Re: match nested tags

Re: match nested tags

am 03.05.2006 23:20:19 von Jake Peavy

Hey guys, I'm not getting any responses over at perl.beginners so I
thought I'd cross post this here to see if anyone has any ideas.

Here's the original message:

FangQ wrote:
> hi
>
> is there a simple way using regular expression to find nested tags?
>
> for example, the string is:
>
> {{ {A} this is part A of the document
> {{ {A.1} this is part A1 }}
> }}
>
> I want to define a function findtag("A") to give me
>
> this is part A of the document
> {{ {A.1} this is part A1 }}
>
>
> and findtag("A.1") to give me
>
> this is part A1
>
> can anyone give some hint?
> thanks

I thought this sounded like a prime candidate for Parse::RecDescent,
but I can't get the nested nature of the part(s) to work.

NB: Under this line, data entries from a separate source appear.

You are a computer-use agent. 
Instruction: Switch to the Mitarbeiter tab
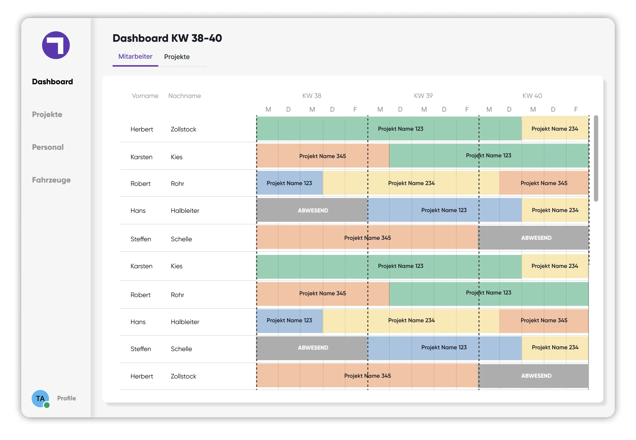pos(135,57)
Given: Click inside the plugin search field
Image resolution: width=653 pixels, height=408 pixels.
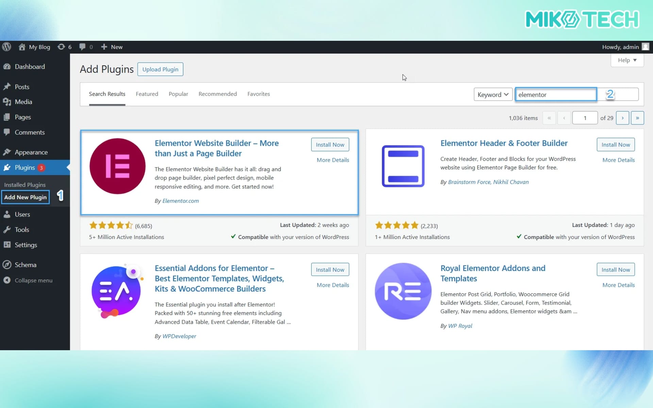Looking at the screenshot, I should click(556, 95).
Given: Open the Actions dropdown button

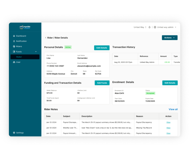Looking at the screenshot, I should pos(170,38).
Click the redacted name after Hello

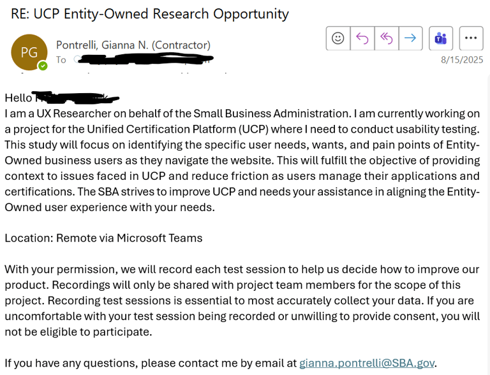(77, 98)
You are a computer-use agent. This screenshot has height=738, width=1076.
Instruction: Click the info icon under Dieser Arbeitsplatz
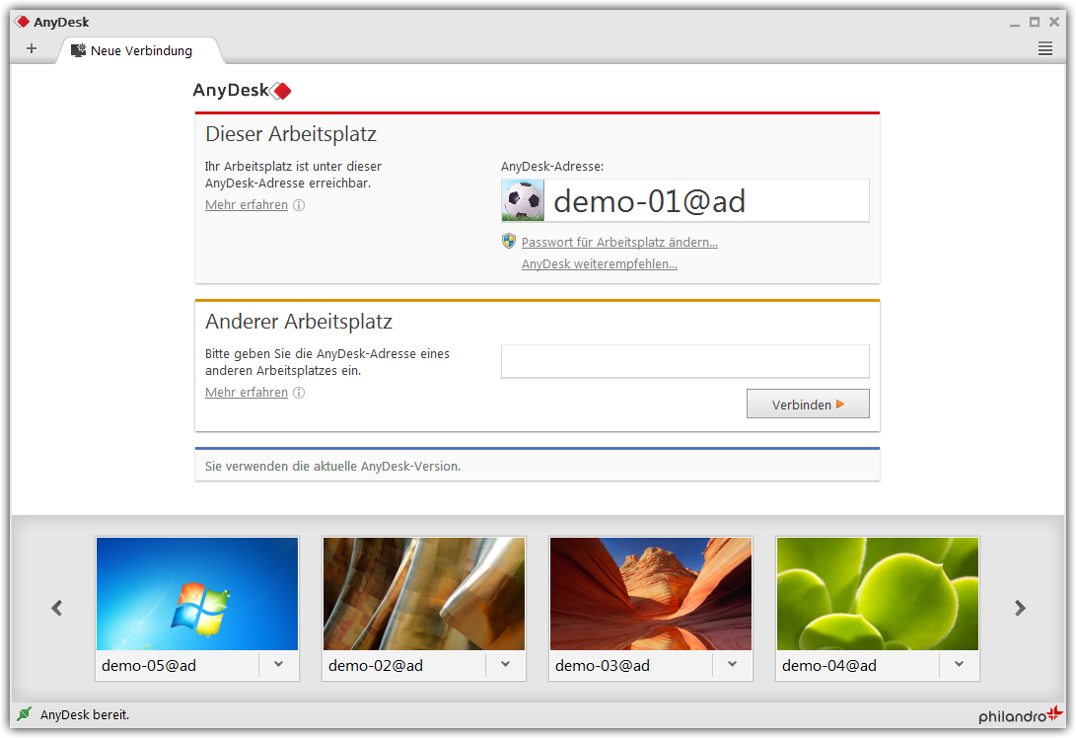point(299,204)
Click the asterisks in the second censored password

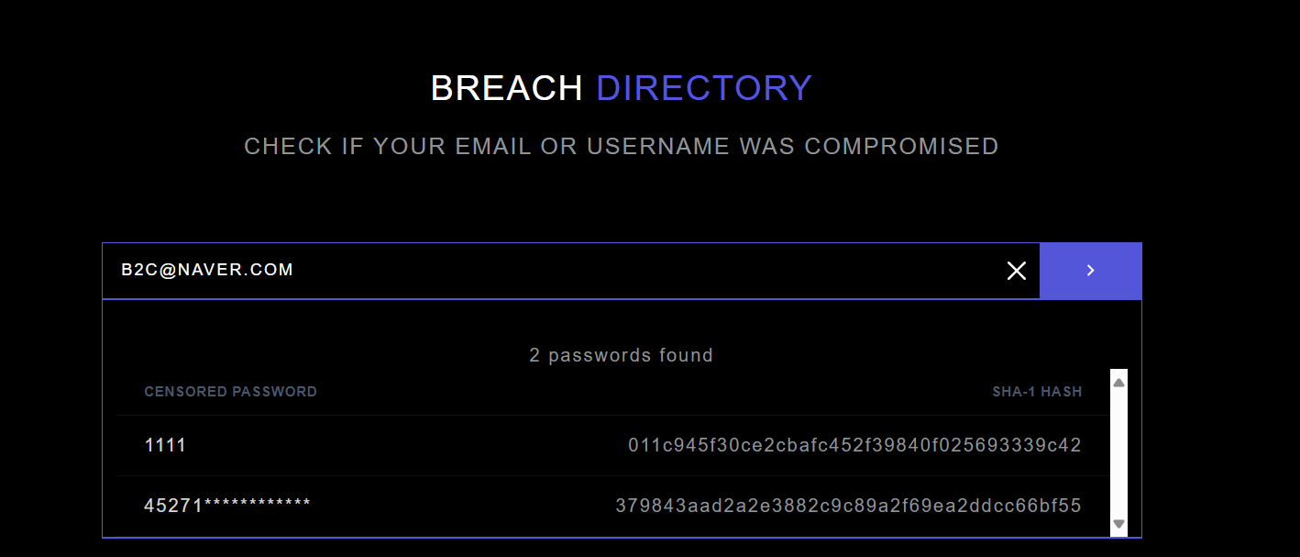pos(258,505)
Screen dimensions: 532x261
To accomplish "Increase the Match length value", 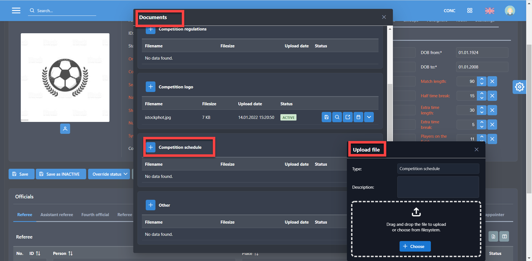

Here's my first crack at it, but it doesn't parse. I monkeyed with it
for a while, but to no avail.

I did note, however, that in the Parse::RecDescent FAQ, Pastor Conway
suggests using Text::Balanced to extract nested parenthesis. I tried
that too, but again, no luck.

I'd be interested to see if anyone here has a suggestion for this
problem. Thanks in advance.

#!/usr/bin/perl

use strict;
use warnings;

use Data::Dumper;
use Parse::RecDescent;

my $grammar = <<'EO_GRAMMAR';


document : '{{' part(s) '}}'

part : part_id part_text part(s?)
part_id : '{' /[^}]+/ '}'
part_text : /.+/s

EO_GRAMMAR

my $parser = Parse::RecDescent->new($grammar)
or die "Could not parse grammar: $@";

my $document = do {local $/; };

my $doc_ref = $parser->document($document)
or die "Invalid document";

print Dumper $doc_ref;


__DATA__
{{ {A} this is part A of the document
{{ {A.1} this is part A1 }}
}}

__END__

-jp

Re: match nested tags

am 04.05.2006 00:04:57 von Jake Peavy

DJ Stunks wrote:
> FangQ wrote:
> > is there a simple way using regular expression to find nested tags?
> >
> > for example, the string is:
> >
> > {{ {A} this is part A of the document
> > {{ {A.1} this is part A1 }}
> > }}

Allow me to just reply to myself here... :P

I repaired my crummy grammar and posting technique (who would have
thought __END__ would end up in __DATA__?). My grammar now parses and
is shown below (getting there!), now I need to concentrate on getting
the output hash right.

Also, I'm not able to have a { or } in the part_text, which I expect
would be a problem in the real world.... I don't know how to
incorporate Text::Balanced here though....

I'll keep working on it.

#!/usr/bin/perl

use strict;
use warnings;

use Data::Dumper;
use Parse::RecDescent;

my $grammar = <<'EO_GRAMMAR';


document : part(s)

part : '{{' part_id part_text part(s?) '}}'
part_id : '{' /[^}]+/ '}'
part_text : /[^{}]+/

EO_GRAMMAR

my $parser = Parse::RecDescent->new($grammar)
or die "Could not parse grammar: $@";

my $document = do {local $/; };

my $doc_ref = $parser->document($document)
or die "Invalid document";

print Dumper $doc_ref;

__DATA__
{{ {A} this is part A of the document
{{ {A.1} this is part A1 }}
}}

-jp